Friday, October 12, 2012

I love L.A.... NOT

I don't love la. I love OC IM OC girl for life! But I had that's shirt do I wore it! Ha! Anywho sometimes i love it here in Sweden and then sometimes I really feel like I'm in jail, I cant drive anywhere we are to broke for me to take the train anywhere. Hey sorry but that is the cold hard truth, life is not always as good as it looks or seems on Facebook. I sometimes hate this town and my life. I wanna slap people that move here from America, it's only so long till the thrill will last. then your stuck in some boring Podunk town with no one to hang out with except you 2 year old daughter. But realistically I know it's just me. I don't fit in here or belong here, most people don't really care if I come or go, and I keep thinking I'm finding my place only to find out I don't fit here at all. I'm not wanted.

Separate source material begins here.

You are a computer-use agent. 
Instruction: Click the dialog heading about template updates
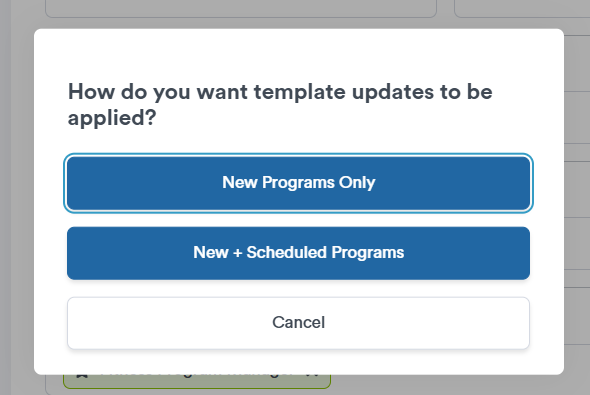tap(280, 105)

I don't hate Sweden in fact its a beautiful place, It's just not the place for me. And I really can't wait to get out of here and start my life. people say America's are fake nice, I don't know if that's true or not but I can say I have never felt alone over there, I had friends calling me everyday. here on the other hand It's like a fricken full time job to keep friends, and the work is all on me. But not anymore, I'm not putting all my effort in to trying make things work, when no one else does. Over it. If this means I'm alone the so be it I'll be alone. Done.